### Material for this task
"""
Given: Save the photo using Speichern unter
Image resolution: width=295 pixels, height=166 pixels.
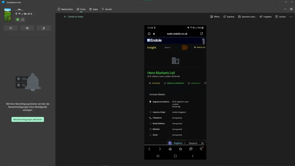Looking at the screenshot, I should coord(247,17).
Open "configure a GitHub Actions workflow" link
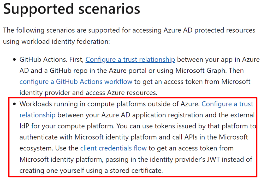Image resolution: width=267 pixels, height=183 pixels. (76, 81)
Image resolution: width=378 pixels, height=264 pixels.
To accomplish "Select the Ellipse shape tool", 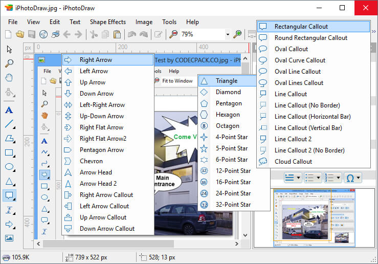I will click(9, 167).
"""
"""
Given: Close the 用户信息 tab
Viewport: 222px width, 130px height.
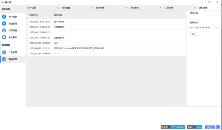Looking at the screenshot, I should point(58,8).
"""
"""
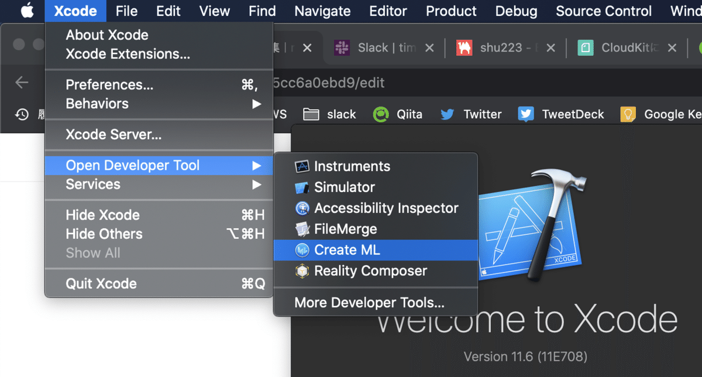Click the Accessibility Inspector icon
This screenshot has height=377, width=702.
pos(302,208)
"""
### Request
Rewrite the part of the records that opens with the line containing "Click the Accessibility Inspector icon" and closes with the line containing "pos(302,208)", renaming "Accessibility Inspector" to "Element Inspector" and leaving everything else unchanged. Omit the pictures from your answer.

### Reply to the task
Click the Element Inspector icon
This screenshot has height=377, width=702.
pos(302,208)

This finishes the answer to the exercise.